Beat the butter for a few minutes until it's pale and creamy, then add half the icing sugar and a tablespoon or two of water and beat again. Add the rest of the icing sugar and beat again. It should be a firm consistency. Split the frosting roughly one third into one bowl and two thirds into another.
Add the pistachio paste to the smaller quantity of frosting – you will use this to sandwich the sponges together. You might also want to add a tiny bit of green food colouring.

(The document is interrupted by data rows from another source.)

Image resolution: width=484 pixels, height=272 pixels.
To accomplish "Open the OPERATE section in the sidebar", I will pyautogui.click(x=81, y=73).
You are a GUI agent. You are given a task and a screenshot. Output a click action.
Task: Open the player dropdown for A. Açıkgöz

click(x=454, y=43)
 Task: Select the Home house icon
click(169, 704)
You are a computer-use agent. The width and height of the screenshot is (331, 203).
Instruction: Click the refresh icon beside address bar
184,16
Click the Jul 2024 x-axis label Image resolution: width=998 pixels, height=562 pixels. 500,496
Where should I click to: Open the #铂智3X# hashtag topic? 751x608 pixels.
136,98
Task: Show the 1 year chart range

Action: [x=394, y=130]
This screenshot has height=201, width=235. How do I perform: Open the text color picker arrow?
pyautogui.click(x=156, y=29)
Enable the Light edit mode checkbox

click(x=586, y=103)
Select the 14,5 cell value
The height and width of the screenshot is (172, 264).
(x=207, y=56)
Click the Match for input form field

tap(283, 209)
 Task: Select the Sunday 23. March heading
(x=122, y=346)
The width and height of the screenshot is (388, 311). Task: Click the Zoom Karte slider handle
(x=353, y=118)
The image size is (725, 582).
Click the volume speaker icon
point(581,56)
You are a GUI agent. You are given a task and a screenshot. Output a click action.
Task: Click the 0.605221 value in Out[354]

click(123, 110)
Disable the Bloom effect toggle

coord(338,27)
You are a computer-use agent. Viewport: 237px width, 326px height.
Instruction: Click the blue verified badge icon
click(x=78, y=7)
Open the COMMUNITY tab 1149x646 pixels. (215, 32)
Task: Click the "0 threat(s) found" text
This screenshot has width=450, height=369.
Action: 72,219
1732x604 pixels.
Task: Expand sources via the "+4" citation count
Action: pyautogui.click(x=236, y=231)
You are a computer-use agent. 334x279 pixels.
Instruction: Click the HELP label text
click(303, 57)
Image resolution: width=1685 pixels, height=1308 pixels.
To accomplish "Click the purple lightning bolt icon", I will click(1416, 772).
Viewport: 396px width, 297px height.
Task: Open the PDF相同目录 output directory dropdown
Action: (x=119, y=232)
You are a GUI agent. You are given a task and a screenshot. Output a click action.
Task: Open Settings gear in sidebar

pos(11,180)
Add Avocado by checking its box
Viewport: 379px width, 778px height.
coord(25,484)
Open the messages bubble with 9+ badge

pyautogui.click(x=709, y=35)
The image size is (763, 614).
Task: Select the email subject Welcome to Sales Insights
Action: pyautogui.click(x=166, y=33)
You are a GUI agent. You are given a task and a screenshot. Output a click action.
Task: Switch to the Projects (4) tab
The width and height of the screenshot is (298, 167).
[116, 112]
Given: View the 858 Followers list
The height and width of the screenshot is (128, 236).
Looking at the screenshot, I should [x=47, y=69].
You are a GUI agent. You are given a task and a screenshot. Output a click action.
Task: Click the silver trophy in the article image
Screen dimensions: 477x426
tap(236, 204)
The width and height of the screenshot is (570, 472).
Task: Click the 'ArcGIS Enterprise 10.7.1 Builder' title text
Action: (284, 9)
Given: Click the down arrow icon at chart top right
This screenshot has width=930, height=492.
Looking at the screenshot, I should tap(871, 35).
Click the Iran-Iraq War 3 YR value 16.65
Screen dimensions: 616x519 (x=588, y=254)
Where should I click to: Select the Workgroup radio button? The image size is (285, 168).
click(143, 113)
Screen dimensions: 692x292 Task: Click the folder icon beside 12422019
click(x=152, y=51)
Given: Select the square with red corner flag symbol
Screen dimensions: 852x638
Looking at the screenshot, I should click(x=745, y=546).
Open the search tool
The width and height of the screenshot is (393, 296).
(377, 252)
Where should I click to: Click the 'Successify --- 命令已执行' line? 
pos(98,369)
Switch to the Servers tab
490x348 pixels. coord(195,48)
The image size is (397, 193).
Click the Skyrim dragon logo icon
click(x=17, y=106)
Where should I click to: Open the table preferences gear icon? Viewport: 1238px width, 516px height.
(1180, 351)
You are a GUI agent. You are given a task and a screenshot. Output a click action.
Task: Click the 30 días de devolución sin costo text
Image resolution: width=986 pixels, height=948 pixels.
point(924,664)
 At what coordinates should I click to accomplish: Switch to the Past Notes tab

Add the rose water, rose extract, vanilla paste and pink food colouring to the larger amount of frosting – you will use this to coat the cake. If the frosting is too stiff add a splash of water; if it is too runny add more icing sugar and beat again.
To assemble the cake, cut the top off the sponges and sandwich the three layers together with the pistachio frosting.
Coat the top and sides of the cake with a thin layer of the rose frosting, then leave to chill for half an hour in the fridge or 10 minutes in the freezer.
Once this is firm, use the rest of the rose frosting in a thick layer on the top and sides. Decorate the top with crushed pistachios and rose petals.
I’ve used a white chocolate drip on this cake – to do this you need to chill the cake for half an hour once it is frosted, melt 50g vegan white chocolate eg Moo Free and then stir in 10g coconut oil. Mix and while it is still runny use a teaspoon to drip the chocolate down the sides, then use the rest of the chocolate to cover the top of the cake and sprinkle on the pistachios and rose petals.